> PROMPT: Every line with the string "agent" should be copied from the data.
[RECORDS SHOWN — start]
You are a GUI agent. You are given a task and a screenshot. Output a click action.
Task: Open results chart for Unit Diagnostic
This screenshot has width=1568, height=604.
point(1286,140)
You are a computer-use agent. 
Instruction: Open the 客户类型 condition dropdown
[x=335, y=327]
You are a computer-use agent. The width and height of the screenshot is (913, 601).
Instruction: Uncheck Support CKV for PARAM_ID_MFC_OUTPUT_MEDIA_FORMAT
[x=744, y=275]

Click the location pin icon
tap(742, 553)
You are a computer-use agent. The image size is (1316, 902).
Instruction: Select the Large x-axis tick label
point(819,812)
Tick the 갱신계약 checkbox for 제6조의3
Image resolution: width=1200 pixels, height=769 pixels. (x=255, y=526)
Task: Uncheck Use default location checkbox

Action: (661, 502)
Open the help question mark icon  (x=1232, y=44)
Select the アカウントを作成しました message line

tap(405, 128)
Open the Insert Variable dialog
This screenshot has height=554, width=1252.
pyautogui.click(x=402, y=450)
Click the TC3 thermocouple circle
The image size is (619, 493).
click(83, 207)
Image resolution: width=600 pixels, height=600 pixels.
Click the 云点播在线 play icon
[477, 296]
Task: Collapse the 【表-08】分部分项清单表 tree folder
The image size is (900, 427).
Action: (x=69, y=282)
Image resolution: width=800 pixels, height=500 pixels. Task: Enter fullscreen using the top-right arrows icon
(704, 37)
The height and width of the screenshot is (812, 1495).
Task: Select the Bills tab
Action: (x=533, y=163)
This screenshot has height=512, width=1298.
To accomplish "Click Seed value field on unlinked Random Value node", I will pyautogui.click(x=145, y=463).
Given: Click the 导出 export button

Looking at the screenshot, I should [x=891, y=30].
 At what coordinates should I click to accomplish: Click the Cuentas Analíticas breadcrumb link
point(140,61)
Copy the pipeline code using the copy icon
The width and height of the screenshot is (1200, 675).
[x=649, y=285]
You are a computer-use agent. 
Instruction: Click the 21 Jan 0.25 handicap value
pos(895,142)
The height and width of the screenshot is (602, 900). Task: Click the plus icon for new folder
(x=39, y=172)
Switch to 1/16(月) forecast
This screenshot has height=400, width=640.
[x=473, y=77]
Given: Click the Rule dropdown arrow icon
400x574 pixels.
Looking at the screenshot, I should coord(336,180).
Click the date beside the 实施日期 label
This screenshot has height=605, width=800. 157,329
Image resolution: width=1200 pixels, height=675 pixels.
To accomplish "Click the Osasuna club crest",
[RECORDS SHOWN — finish]
> EXERCISE RESULT:
You are a GUI agent. You are given a task and a screenshot. Output a click action.
You are a computer-use agent. 
You are a computer-use agent. The width and height of the screenshot is (913, 601).
You are a computer-use agent. The image size is (1316, 902).
You are a computer-use agent. 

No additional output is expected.